2. Example: Implementation in the French Air Regulations

In the French AIP for La Réunion and Mayotte Islands, those articles are relevant:

GEN Rules to be observed by aircraft commanders

1) Pilots who witness a situation in which people are endangered:
When an aircraft commander of an aircraft witnesses a situation in which people are endangered, he shall proceed as indicated below unless it is impossible to do so or, based on the prevailing circumstances, he considers it is unnecessary to do so: [...] notify or have someone notify, as appropriate:
- the area control center (ACC), which shall in its turn notify the ARSC [...]
2) Informed of a:
a) distress message or signal When an aircraft commander intercepts a distress message or signal, or is informed by any means, he must proceed as follows in compliance with applicable telecommunications procedures [...]
b) request for assistance by message or visual signal: When an aircraft commander intercepts a request for assistance by message or by a visual signal, or learns of such a request from any source,he shall notify the appropriate control or search and rescue unit as soon as possible [...]

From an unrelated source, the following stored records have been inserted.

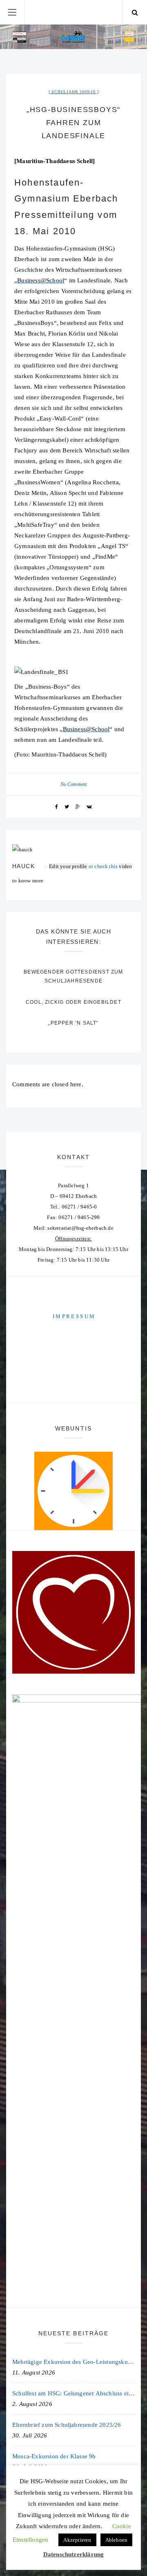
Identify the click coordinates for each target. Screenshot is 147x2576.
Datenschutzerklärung (73, 2554)
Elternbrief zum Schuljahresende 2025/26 (66, 2425)
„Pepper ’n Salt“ (73, 1023)
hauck (23, 866)
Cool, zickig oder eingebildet (73, 1002)
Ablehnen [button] (116, 2540)
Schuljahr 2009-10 (73, 92)
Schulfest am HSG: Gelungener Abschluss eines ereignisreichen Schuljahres (73, 2393)
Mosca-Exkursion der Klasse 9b (54, 2456)
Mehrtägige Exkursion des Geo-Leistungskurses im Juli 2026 (73, 2362)
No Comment (73, 784)
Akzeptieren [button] (77, 2540)
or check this (84, 866)
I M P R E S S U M (73, 1316)
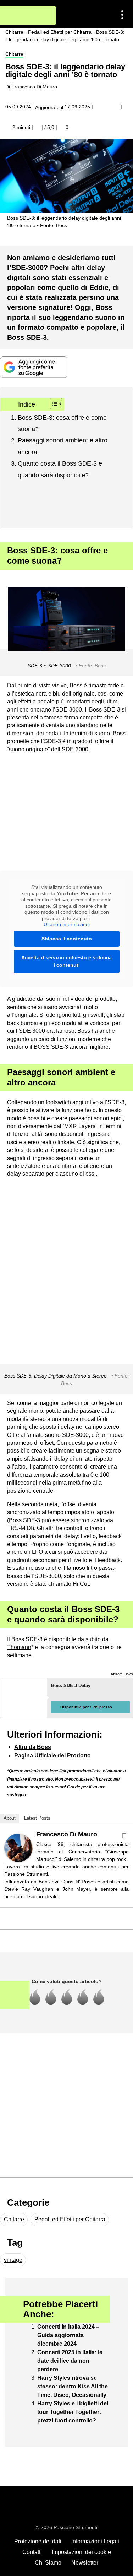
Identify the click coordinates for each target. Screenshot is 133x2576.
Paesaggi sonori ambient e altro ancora (62, 446)
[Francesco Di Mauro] (18, 1847)
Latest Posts (37, 1818)
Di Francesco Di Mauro (31, 87)
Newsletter (84, 2563)
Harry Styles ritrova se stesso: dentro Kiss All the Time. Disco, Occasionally (72, 2386)
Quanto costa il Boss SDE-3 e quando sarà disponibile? (60, 469)
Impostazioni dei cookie (81, 2552)
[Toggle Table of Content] (53, 404)
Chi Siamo (48, 2563)
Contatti (32, 2552)
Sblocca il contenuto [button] (66, 938)
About (10, 1818)
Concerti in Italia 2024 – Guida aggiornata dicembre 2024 (68, 2335)
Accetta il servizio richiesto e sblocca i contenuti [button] (66, 961)
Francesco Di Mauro (66, 1834)
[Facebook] (124, 1835)
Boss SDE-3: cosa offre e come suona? (62, 423)
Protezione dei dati (37, 2541)
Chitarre (14, 54)
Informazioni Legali (95, 2541)
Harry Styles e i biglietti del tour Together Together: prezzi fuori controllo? (72, 2412)
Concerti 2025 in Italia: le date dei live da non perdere (69, 2360)
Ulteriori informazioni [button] (67, 924)
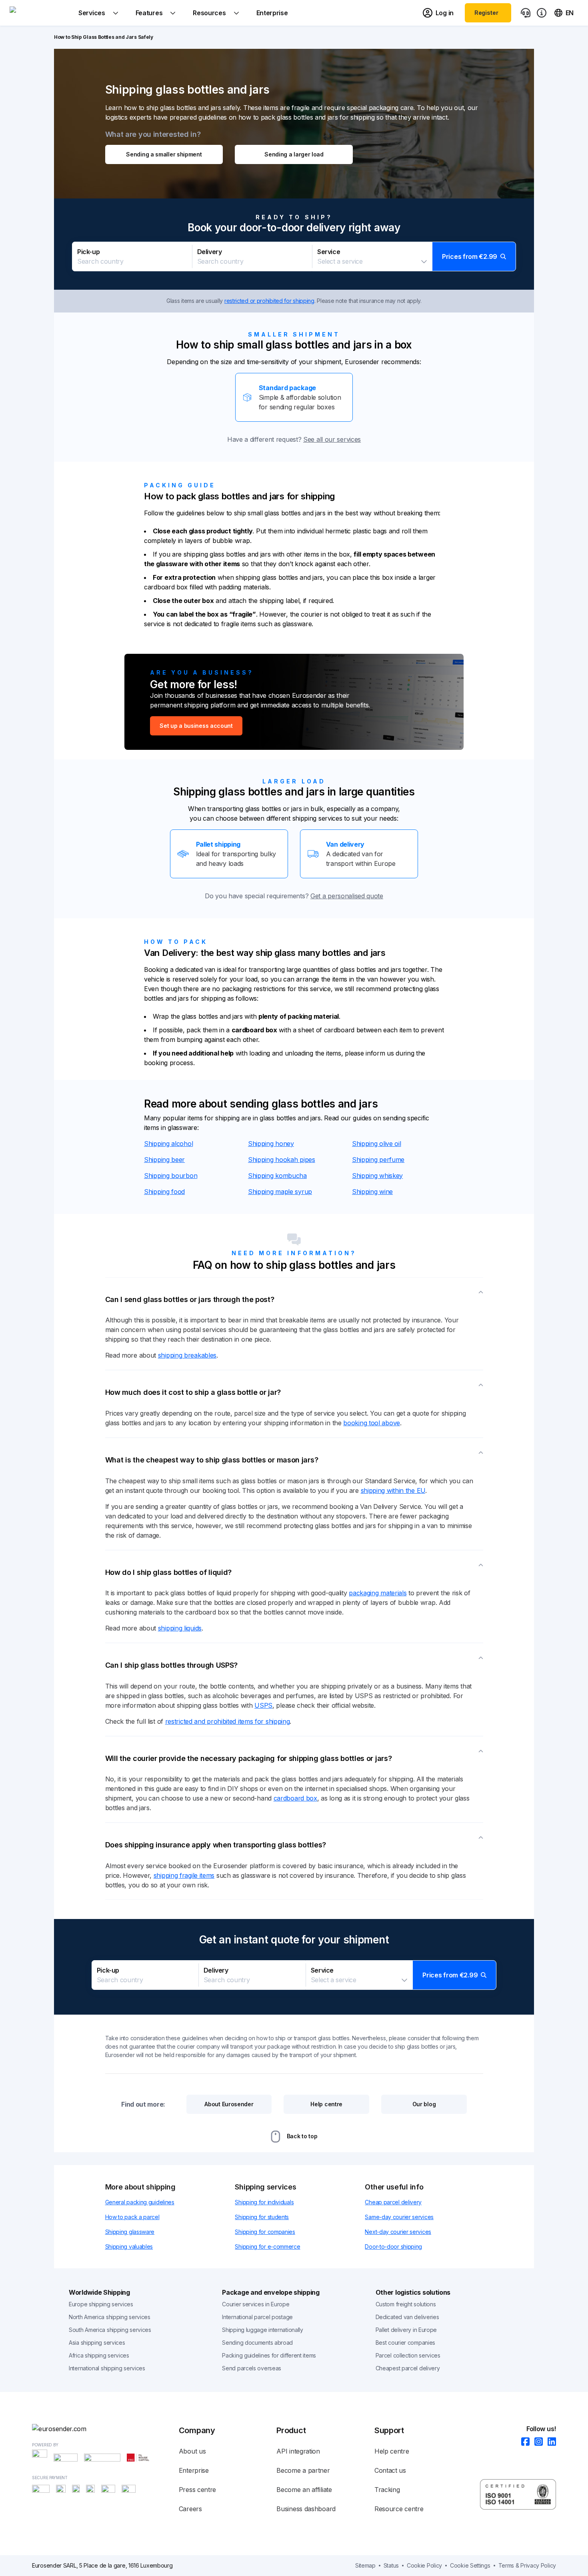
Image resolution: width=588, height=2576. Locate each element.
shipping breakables (187, 1355)
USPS (263, 1705)
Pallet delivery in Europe (406, 2329)
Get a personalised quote (346, 896)
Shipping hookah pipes (281, 1160)
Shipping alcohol (168, 1144)
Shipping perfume (378, 1160)
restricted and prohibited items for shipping (227, 1721)
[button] (294, 256)
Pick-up (88, 252)
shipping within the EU (393, 1490)
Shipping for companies (265, 2231)
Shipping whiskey (377, 1176)
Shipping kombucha (277, 1176)
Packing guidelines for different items (269, 2355)
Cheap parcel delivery (393, 2202)
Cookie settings (470, 2565)
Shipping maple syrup (280, 1192)
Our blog (424, 2104)
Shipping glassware (130, 2231)
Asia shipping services (97, 2342)
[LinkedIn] (549, 2442)
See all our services (332, 439)
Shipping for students (262, 2216)
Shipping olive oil (376, 1144)
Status (391, 2565)
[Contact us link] (526, 13)
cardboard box (295, 1798)
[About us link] (542, 13)
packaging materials (377, 1593)
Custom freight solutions (406, 2304)
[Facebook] (523, 2442)
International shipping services (107, 2368)
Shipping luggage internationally (262, 2329)
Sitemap (365, 2565)
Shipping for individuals (264, 2202)
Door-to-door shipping (393, 2246)
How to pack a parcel (132, 2216)
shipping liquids (180, 1628)
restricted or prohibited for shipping (269, 300)
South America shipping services (110, 2329)
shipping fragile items (184, 1875)
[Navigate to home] (40, 12)
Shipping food (164, 1192)
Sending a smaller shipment (164, 154)
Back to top (302, 2136)
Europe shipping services (101, 2304)
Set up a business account (196, 725)
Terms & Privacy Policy (527, 2565)
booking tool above (371, 1423)
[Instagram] (536, 2442)
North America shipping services (109, 2317)
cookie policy (424, 2565)
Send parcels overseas (251, 2368)
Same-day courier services (399, 2216)
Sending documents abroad (257, 2342)
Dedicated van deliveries (407, 2317)
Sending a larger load (294, 154)
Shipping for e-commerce (267, 2246)
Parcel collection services (408, 2355)
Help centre (326, 2104)
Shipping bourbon (170, 1176)
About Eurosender (228, 2104)
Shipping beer (164, 1160)
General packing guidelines (139, 2202)
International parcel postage (257, 2317)
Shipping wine (372, 1192)
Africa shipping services (99, 2355)
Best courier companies (405, 2342)
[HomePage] (105, 2429)
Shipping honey (271, 1144)
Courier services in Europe (255, 2304)
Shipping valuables (129, 2246)
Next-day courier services (398, 2231)
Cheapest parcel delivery (408, 2368)
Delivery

3. Civil and/or criminal laws

At the State level (for an aircraft this is the country of registration), there are civil and/or criminal laws related to assistance: If someone asks for assistance when in danger, and a person denies it without a good reason, the latter is liable of failure "to assist a person in danger" or to the "duty to rescue". The idea is someone in great distress has a right to be rescued which automatically give others obligations to not abandon them.

In many countries these obligations are relevant of civil code, meaning one can be required to pay damages, but there is no criminal law associated. In some countries, this is a criminal law, e.g. in France not trying to help someone in imminent danger, and when this is possible without endangering oneself, can be punished of a five-year prison sentence. This would apply to any person, witnesses, cabin crew and cockpit crew, ATC, etc.


An important immediate action for a passenger is to note the exact time they saw the distress signal (or start a running stopwatch on a cellphone to keep track of elapsed time) and to note the direction relative to the airplane fuselage. If you can note another direction and time a couple of minutes later, so much the better. With this information and the radar or ADS-B records, search & rescue teams have a much better chance of determining the location.

Unfortunately by the time you've gotten a flight attendant's attention and they've informed the flight crew (if they're even willing to do so) the spot on the ground will probably be out of view, so without a pretty good estimate of the time you saw it the uncertainty in the location will be many tens of km - next to useless for search & rescue purposes.